In order to sue in federal court for employment discrimination under Title VII, an employee must first file a “charge” with the EEOC. That much is crystal clear. But what, in fact, constitutes a “charge,” since Title VII does not define that term with any precision?   What is minimally required for a filing to be deemed a “charge?”

In an opinion issued on June 28th, Williams v.

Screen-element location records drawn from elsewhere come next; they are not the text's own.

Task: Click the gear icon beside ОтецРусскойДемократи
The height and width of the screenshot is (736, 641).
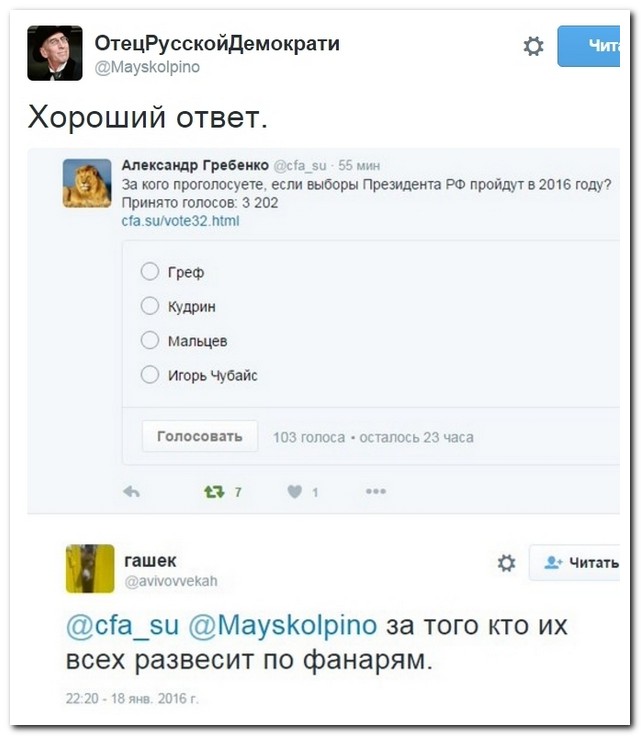Action: pos(534,46)
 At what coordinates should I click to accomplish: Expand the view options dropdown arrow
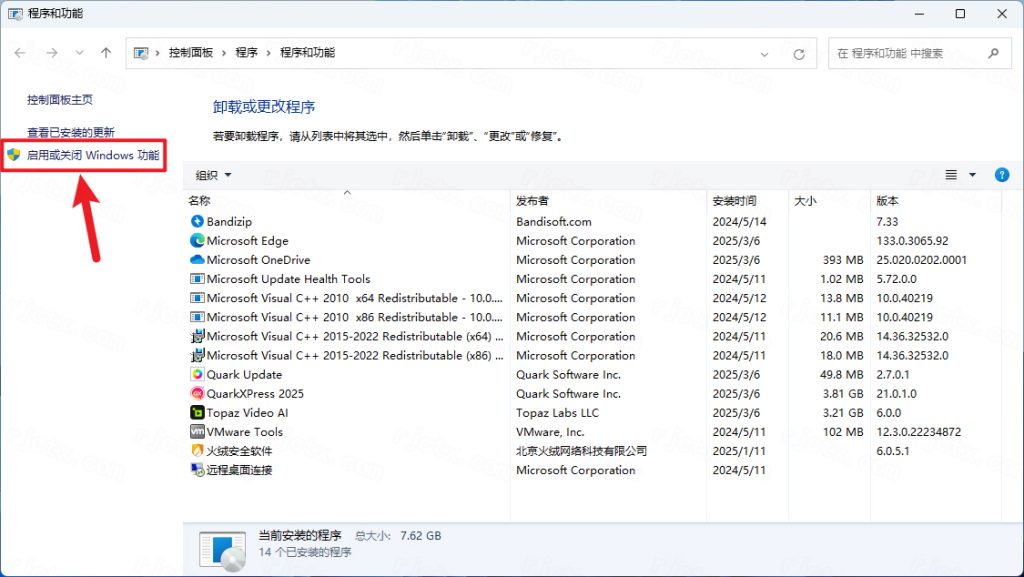[x=973, y=175]
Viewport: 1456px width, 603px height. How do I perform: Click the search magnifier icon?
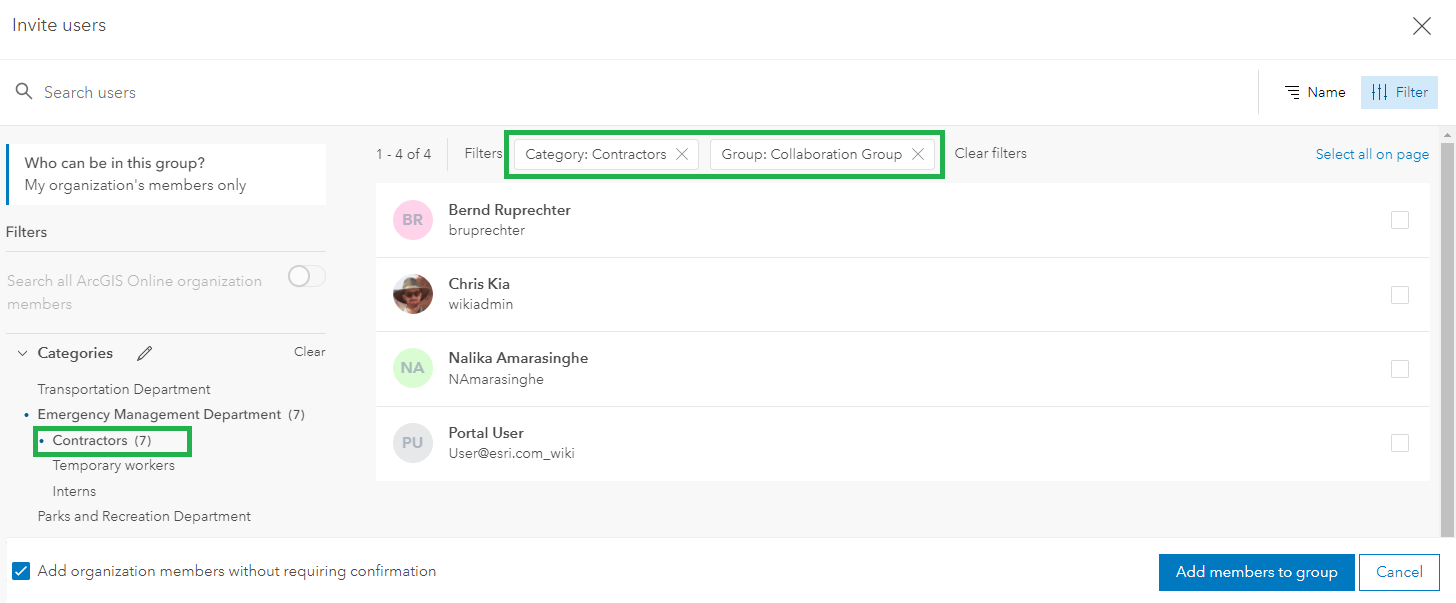click(x=23, y=91)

CSX Transportation Co., a federal appeals court provided a nice review of when a filing is deemed a “charge” under Title VII, and went through the elements set out by the EEOC and the Supreme Court.  In that case, the employee’s filing was initially dismissed because it purportedly contained insufficient allegations of a hostile work environment. The Court discussed the elements to be considered as to when a filing can be considered a “charge”:  

  1. Title VII requires only that it must be in writing under oath or affirmation, and it must contain such information and be in such form as the EEOC requires. 

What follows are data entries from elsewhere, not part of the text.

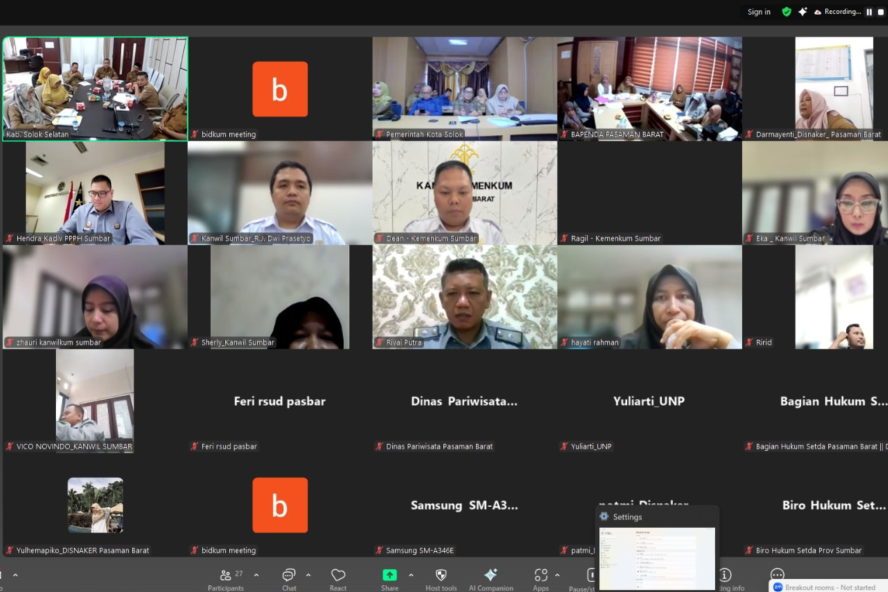
Task: Open Host tools shield icon
Action: click(x=441, y=577)
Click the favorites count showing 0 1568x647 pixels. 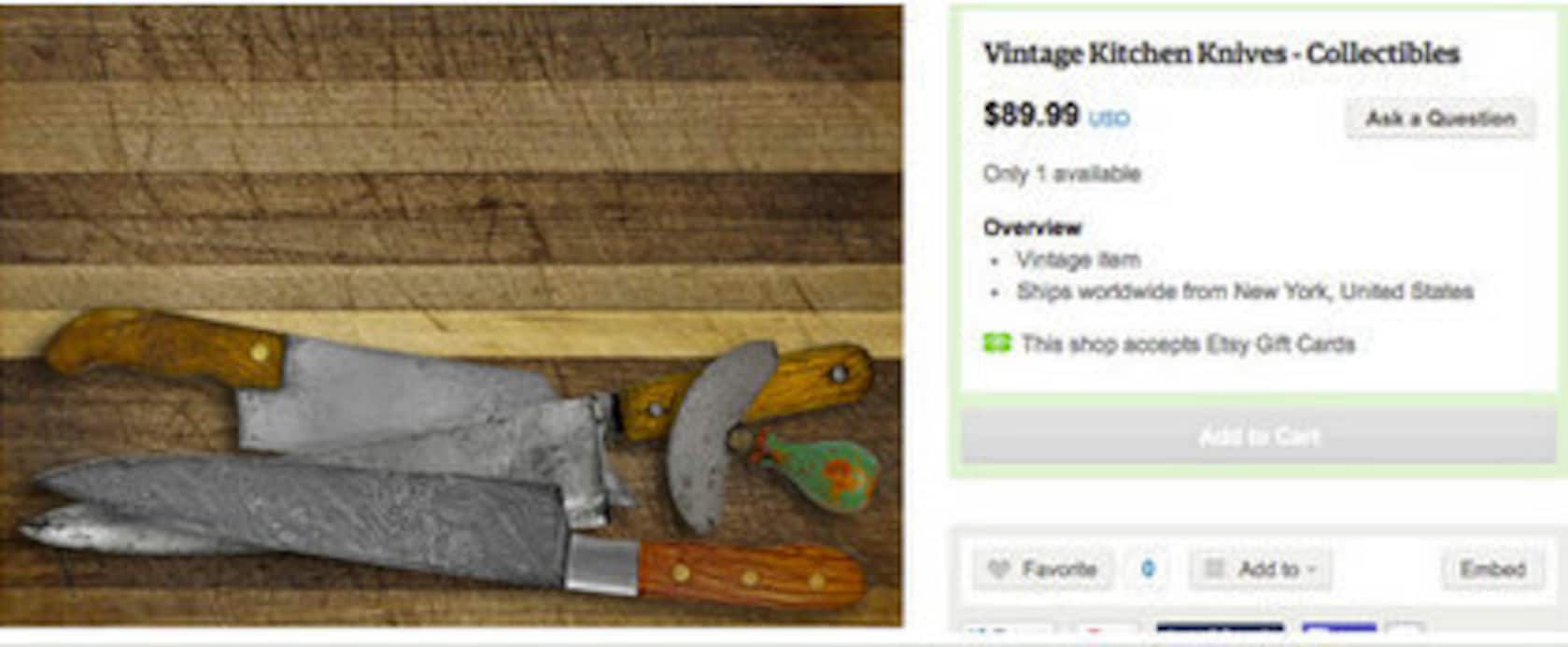tap(1148, 570)
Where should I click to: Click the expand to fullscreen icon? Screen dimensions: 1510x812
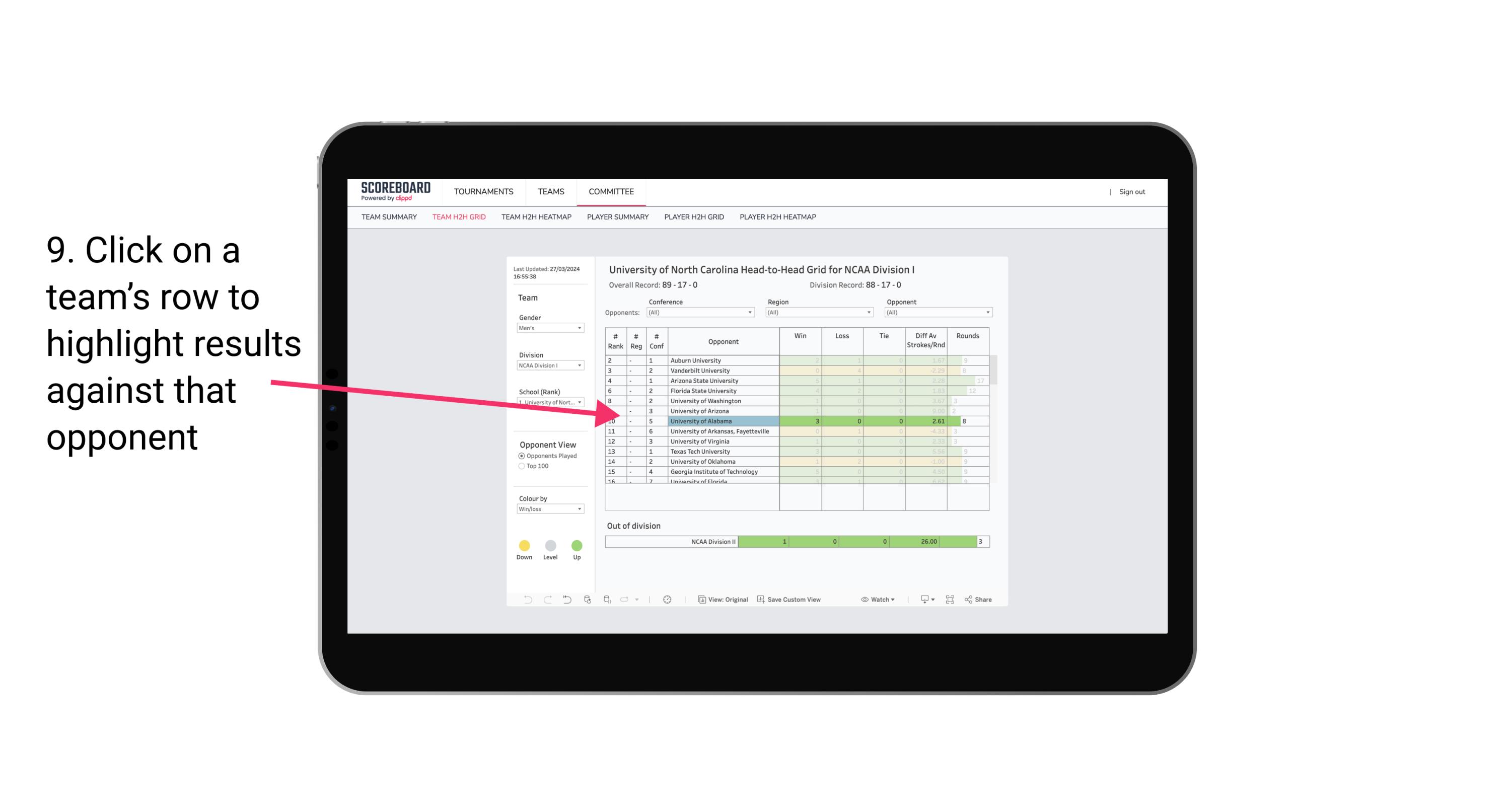pyautogui.click(x=950, y=600)
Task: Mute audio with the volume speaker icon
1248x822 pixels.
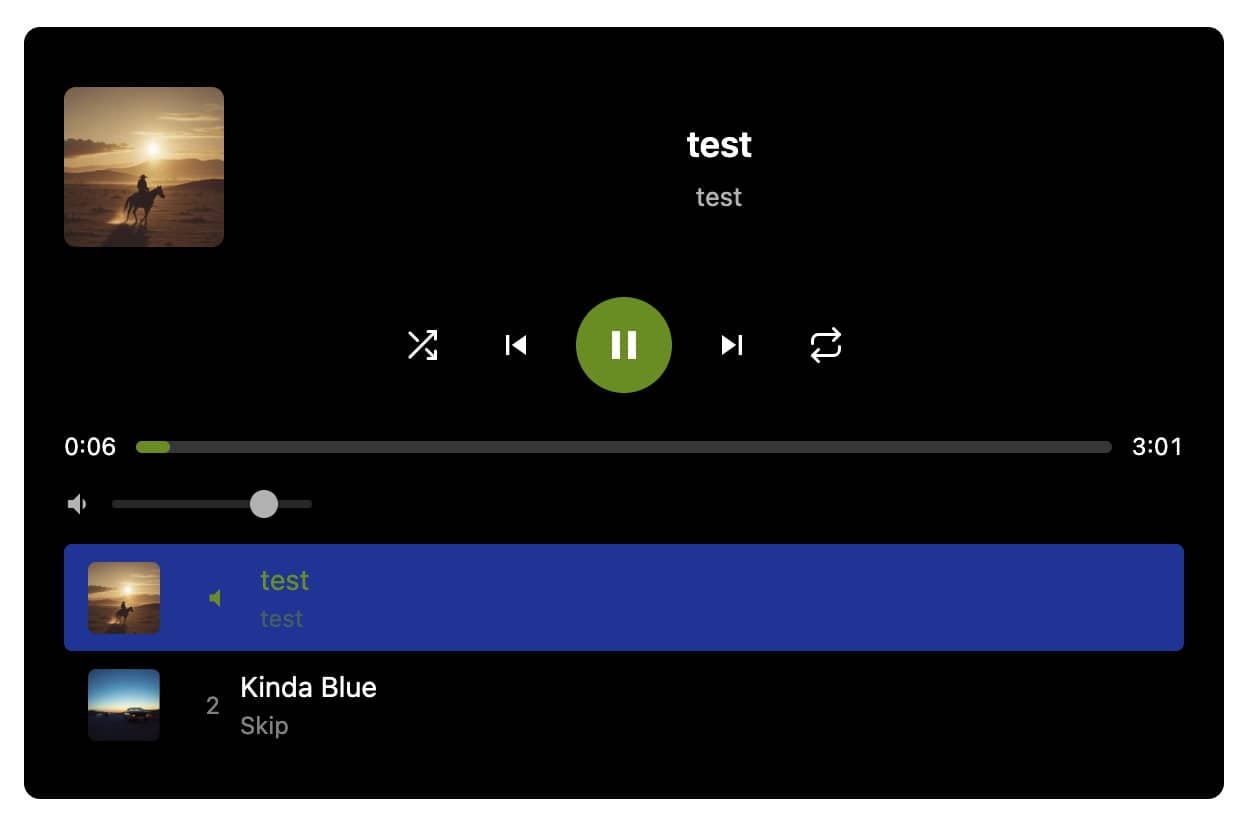Action: (x=77, y=504)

  2. The EEOC requires that a charge should contain the names, addresses, and telephone numbers of the person making the charge and the charged entity; a statement of facts describing the alleged discriminatory act; the number of employees of the charged employer; and a statement indicating whether the charging party has initiated state proceedings. 
  3. Finally, the Supreme Court added a further element – that “taken as a whole” an “objective observer” would believe that the filing indicated that the charging party was actually requesting some action by the EEOC,  as opposed to, for example, merely being a request for information.  Federal Express Corp. v. Holowecki.

As to plaintiff Williams’ filing, the Court found that it did, in fact, contain information “sufficiently precise to identify the parties, and to describe generally the action or practices complained of,” and that “taken as a whole” it would suggest to an “objective observer” that Williams requested that the EEOC “activate its machinery and remedial processes.”